La France est actuellement à la troisième place en matière de recherche, formation et infrastructures pour l’IA. Ce montant va conforter notre position. Aujourd'hui l'écosystème français en IA, ce sont 1 000 startups qui ont levé 1,9 milliards d’euros rien qu’en 2024. Ce sont des entreprises qui créent des emplois, et qui sont pour la plupart rentables ou le seront bientôt. Il y a aussi un deuxième objectif pour les entreprises de l'intelligence artificielle, évidemment, c'est le business. Les levées de fonds sont essentielles et je pense que ces 109 milliards contribueront à répondre à l'objectif.
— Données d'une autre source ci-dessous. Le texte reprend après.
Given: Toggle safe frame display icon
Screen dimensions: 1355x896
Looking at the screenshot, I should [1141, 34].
Comment les grandes entreprises s’emparent-elles de l’IA, et notamment de l’IA générative ? Et comment fait-on pour qu’elles travaillent encore plus avec nos 1000 startups de l’IA ?
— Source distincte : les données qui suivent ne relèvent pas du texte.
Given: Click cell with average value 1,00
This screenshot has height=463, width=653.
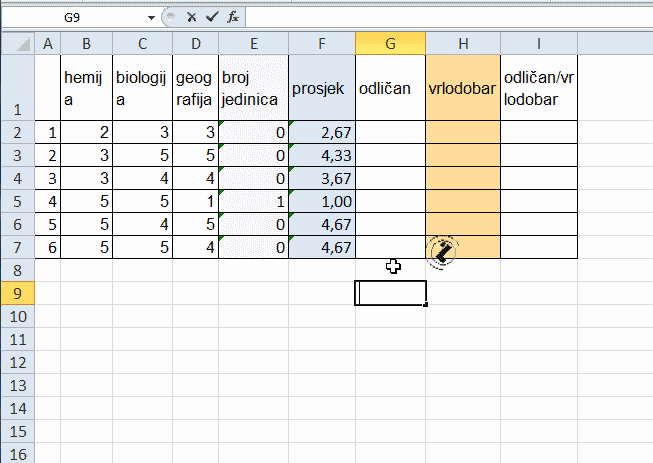Looking at the screenshot, I should (322, 201).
Aujourd’hui, seulement 30% des grands comptes déclarent déployer l'IA de manière opérationnelle. Il y a donc une grande marge de progression et un vrai réflexe culturel à créer autour de l'adoption des solutions d'intelligence artificielle française. C'est d'ailleurs pour cela que la Mission French Tech a lancé le programme « Je choisis la French Tech ». Aujourd'hui, nous avons 600 entreprises signataires et 80 partenaires institutionnels. L'objectif d'une journée comme aujourd'hui, c'est évidemment de faire monter la jauge. On s'est fixé 1000 partenaires pour « Je choisis la French Tech ». Et surtout, c'est du “gagnant-gagnant puisque les entreprises, les TPE, les PME, les ETI, comme les grands comptes, qui utilisent des solutions d'intelligence artificielle, ont accès à de meilleurs process, de meilleurs parcours utilisateurs, de meilleures expériences aussi pour leurs collaborateurs. Ce qui permet à nos startups en intelligence artificielle de se développer plus vite.
Êtes vous favorable à un “Small Business Act “ en Europe, sur le même modèle qu’aux Etats-Unis qui inciterait les grandes entreprises à privilégier les startups européennes ?
C'est un sujet essentiel. Au sein du French Tech Next40/120, 88% des startups ont une présence à l'international, ou sont leaders sur leur marché, y compris à l'international. Donc il y a un vrai enjeu à ce que ces entreprises se déploient aussi et qu'elles trouvent effectivement des clients partout où elles sont implantées. L’enjeu c’est de créer un réflexe européen : avant d'aller chercher des solutions à l’étranger, regardons déjà quelles sont nos solutions ici en Europe, car il y a des solutions concrètes, prêtes à être implémentées dans les entreprises. Nous avons la chance d'avoir des politiques qui sont en soutien de l'écosystème tech, comme notre ministre de l'Intelligence artificielle et du Numérique Clara Chappaz qui connaît bien les enjeux de nos startups et qui peut nous représenter, y compris dans un contexte international.